I have stored data in Azure data lake in different folders and sub folders. I want to know the size of the data stored.
I am looking for some function/code which we can run in azure data bricks to run that recursively which will give us the size of data.
Code I tried initially was hitting some error because of some mistake. Below code works properly -
%python
# Specify the root path to your ADLS Gen2 container
root_path = “abfss://<container-name>@<storage-account>.dfs.core.windows.net/<Path>”
# Function to calculate the size of a directory and its subdirectories recursively
def calculate_directory_size(directory_path):
total_size = 0
for file_info in dbutils.fs.ls(directory_path):
if file_info.isDir():
total_size += calculate_directory_size(file_info.path)
else:
total_size += file_info.size
return total_size
# List all directories within the root path
directories = [f.path for f in dbutils.fs.ls(root_path) if f.isDir()]

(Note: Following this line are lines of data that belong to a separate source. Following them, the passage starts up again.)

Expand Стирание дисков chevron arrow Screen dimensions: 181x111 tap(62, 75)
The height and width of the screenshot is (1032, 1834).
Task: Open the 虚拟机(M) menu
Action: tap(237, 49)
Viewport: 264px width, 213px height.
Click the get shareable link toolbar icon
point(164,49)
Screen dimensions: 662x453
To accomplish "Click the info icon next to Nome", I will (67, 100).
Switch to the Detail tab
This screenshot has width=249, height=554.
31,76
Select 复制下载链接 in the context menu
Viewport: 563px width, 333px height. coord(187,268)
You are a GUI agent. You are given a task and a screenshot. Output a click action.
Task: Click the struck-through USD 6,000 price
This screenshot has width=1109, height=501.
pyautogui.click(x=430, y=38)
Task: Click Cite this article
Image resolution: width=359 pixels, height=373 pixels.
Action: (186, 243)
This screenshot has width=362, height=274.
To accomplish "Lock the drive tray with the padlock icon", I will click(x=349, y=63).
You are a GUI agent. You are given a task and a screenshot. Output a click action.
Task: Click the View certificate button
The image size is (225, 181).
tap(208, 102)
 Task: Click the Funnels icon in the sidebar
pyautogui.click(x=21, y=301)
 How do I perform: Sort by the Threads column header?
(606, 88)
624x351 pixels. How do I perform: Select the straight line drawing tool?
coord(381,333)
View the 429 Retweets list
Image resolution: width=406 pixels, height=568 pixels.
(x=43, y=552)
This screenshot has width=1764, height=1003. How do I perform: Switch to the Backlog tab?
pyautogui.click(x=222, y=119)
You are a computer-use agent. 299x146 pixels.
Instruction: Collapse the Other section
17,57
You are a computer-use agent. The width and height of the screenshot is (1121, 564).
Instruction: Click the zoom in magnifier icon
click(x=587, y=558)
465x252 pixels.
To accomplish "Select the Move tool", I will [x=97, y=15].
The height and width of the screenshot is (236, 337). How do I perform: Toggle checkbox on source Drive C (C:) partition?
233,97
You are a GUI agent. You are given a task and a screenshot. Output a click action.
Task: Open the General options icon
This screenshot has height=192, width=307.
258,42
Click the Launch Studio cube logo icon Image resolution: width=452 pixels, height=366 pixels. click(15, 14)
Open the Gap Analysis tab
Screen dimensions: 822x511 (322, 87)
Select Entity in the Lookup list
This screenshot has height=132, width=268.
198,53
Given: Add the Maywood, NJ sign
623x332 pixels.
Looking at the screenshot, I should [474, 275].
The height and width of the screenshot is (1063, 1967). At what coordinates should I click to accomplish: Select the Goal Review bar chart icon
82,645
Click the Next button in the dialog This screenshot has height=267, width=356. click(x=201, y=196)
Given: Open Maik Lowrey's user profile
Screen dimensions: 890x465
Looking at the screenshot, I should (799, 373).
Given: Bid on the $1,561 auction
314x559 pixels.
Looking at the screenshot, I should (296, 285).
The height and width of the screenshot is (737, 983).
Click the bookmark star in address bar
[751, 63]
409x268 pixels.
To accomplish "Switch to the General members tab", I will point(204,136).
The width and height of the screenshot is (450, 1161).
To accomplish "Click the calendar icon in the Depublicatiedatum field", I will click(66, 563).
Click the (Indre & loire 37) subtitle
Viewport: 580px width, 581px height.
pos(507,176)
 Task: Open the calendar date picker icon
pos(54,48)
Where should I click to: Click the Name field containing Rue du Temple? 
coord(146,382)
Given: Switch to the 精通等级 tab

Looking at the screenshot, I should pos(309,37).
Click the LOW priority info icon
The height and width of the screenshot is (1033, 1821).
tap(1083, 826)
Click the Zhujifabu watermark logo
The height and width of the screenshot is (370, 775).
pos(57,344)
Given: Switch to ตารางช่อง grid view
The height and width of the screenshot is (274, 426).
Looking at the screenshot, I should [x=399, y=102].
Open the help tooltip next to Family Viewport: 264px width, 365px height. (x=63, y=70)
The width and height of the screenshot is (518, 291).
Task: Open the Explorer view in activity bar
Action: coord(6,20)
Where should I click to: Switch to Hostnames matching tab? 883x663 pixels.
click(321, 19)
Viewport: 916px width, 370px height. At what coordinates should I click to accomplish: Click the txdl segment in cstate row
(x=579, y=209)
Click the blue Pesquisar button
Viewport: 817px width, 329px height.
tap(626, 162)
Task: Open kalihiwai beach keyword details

# Calculate and print the size of each directory and its subdirectories
for directory in directories:
directory_name = directory.split("/")[-1]
print("directory", directory)
directory_size = calculate_directory_size(directory)
print(f"Data volume in {directory_name}: {directory_size} bytes")
# Convert bytes to gigabytes (GB) for readability
directory_size_gb = directory_size / (1024 ** 3)
print(f"Data volume in {directory_name}: {directory_size_gb:.5f} GB")